MEDITATIONS FOR
LENT
By St.
Thomas Aquinas
First Thursday
IT WAS FITTING THAT CHRIST SHOULD BE CRUCIFIED WITH THE THIEVES
Christ was
crucified between the thieves because such was the will of the Jews, and also
because this was part of God s design. But the reasons why this was appointed
were not the same in each of these cases.
1. As far as the Jews were concerned Our Lord was crucified with the
thieves on either side to encourage the suspicion that he too was a criminal.
But it fell out otherwise. The thieves themselves have left not a trace in the
remembrance of man, while His cross is everywhere held in honour. Kings laying
aside their crowns have broidered the cross on their royal robes. They have
placed it on their crowns; on their arms. It has its place on the very altars.

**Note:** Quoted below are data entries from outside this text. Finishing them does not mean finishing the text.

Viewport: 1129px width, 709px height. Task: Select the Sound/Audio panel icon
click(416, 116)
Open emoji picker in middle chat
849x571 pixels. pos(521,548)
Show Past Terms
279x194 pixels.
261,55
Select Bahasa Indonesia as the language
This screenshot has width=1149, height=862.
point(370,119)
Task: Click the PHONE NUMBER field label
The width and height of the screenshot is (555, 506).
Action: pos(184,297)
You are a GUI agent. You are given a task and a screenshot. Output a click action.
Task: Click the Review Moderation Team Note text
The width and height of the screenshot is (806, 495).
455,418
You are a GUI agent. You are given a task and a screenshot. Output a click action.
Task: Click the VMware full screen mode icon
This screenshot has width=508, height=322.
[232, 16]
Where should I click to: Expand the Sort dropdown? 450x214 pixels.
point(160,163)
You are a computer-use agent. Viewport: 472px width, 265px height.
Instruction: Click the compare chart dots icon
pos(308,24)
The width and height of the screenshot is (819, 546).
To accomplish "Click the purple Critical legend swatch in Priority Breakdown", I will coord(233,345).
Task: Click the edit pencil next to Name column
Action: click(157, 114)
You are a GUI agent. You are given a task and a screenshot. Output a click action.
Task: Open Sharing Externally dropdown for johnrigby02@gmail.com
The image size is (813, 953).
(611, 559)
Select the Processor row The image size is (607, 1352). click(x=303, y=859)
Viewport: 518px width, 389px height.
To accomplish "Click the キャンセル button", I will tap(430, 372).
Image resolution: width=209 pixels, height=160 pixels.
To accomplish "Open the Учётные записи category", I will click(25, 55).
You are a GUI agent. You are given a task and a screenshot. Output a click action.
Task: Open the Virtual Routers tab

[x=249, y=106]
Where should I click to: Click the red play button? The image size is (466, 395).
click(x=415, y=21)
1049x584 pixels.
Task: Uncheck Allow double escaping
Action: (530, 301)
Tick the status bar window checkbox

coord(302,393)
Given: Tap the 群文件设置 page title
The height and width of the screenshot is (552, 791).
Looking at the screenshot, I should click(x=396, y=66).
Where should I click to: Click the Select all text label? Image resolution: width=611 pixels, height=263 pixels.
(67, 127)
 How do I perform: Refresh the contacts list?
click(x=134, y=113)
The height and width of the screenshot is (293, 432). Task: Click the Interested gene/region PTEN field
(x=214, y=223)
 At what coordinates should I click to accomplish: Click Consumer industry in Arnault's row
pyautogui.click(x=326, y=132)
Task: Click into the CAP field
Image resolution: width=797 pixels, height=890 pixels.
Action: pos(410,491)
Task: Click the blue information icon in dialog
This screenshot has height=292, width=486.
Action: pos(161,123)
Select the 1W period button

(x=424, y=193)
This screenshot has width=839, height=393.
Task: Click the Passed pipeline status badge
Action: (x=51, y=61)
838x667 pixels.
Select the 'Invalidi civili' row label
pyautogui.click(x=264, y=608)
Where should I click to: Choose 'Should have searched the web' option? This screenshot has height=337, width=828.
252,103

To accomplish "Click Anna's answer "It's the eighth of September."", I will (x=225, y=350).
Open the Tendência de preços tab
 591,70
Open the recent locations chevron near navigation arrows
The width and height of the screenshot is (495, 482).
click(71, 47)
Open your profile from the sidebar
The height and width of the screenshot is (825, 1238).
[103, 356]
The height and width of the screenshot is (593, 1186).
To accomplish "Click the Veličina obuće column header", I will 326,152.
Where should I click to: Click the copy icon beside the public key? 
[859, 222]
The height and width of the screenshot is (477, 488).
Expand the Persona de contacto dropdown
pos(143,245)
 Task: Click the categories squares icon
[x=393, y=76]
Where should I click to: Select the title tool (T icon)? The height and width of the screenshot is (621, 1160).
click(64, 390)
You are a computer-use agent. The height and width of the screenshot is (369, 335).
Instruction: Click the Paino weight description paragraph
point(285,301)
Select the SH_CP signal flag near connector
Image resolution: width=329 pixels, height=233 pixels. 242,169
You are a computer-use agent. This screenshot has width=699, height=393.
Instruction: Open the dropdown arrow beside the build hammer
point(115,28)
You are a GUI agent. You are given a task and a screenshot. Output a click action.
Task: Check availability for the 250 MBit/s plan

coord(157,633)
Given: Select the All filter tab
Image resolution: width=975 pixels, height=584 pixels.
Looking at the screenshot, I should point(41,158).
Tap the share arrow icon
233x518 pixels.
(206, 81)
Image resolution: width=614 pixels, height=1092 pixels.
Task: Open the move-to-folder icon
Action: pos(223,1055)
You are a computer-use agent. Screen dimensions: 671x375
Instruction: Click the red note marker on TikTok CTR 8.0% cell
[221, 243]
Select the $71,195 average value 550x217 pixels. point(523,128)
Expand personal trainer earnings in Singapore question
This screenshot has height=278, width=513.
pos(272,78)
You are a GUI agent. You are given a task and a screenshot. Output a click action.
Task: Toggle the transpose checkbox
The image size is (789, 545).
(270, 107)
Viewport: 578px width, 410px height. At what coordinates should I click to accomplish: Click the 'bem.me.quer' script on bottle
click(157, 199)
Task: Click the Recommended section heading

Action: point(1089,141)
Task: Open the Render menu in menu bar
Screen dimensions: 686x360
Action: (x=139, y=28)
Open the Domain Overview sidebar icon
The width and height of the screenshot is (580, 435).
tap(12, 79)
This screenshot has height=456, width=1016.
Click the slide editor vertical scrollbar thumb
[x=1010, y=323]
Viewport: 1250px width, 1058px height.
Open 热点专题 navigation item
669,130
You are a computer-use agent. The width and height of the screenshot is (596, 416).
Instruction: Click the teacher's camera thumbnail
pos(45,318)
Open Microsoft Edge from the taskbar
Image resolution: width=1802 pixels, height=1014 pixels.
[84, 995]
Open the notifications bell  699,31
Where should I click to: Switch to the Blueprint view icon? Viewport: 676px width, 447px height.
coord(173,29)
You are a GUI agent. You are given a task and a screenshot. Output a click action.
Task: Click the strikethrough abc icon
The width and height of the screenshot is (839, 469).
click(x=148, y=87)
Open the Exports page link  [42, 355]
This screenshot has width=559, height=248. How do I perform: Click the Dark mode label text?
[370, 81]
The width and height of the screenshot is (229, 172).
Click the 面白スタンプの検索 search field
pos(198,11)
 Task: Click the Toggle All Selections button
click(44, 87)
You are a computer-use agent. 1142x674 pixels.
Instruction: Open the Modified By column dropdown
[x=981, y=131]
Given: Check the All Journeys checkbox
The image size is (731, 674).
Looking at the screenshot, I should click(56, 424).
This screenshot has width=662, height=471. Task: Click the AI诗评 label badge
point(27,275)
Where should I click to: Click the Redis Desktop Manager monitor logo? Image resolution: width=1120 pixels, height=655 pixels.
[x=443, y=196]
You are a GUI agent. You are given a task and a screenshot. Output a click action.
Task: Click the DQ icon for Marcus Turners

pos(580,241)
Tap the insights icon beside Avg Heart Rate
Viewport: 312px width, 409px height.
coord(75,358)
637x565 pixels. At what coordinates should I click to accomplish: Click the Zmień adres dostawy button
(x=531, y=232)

Everywhere, throughout the world, we behold the splendour of the cross. In God's plan Christ was crucified with the thieves in order that, as for our sakes he
became accursed of the cross, so, for our salvation, he is crucified like an
evil thing among evil things.
2. The Pope, St. Leo the Great, says that the thieves were crucified, one
on either side of him, so that in the very appearance of the scene of his suffering
there might be set forth that distinction which should be made in the judgment
of each one of us. St. Augustine has the same thought. The cross itself,
he says, was a tribunal. In the centre
was the judge. To the one side a man who believed and was set free, to
the other side a scoffer and he was condemned. Already there was made clear the
final fate of the living and the dead, the one class placed at his right, the other on his
left.
3. According to St. Hilary the two thieves, placed to right and to left,
typify that the whole of mankind is called to the mystery of Our Lord’s
Passion. And since division of things according to right and left is made with
reference to believers and those who will not believe, one of the two, placed
on the right, is saved by justifying faith.
4. As St. Bede
says, the thieves who were crucified with Our Lord, represent those who for the
faith and to confess Christ undergo the agony of martyrdom or the severe
discipline of a more perfect life. Those who do this for the sake of eternal
glory are typified by the thief on the right hand. Those whose motive is the
admiration of whoever beholds them imitate the spirit and the act of the thief
on the left-hand side.
As Christ owed no debt in payment for
which a man must die, but submitted to death of his own will, in order to
overcome death, so also he had not done anything on account of which he
deserved to be put with the thieves. But of his own will he chose to be
reckoned among the wicked, that by his power he might destroy wickedness
itself. Which is why St. John Chrysostom says that to convert the thief on the
cross and to turn him to Paradise was as great a miracle as the earthquake.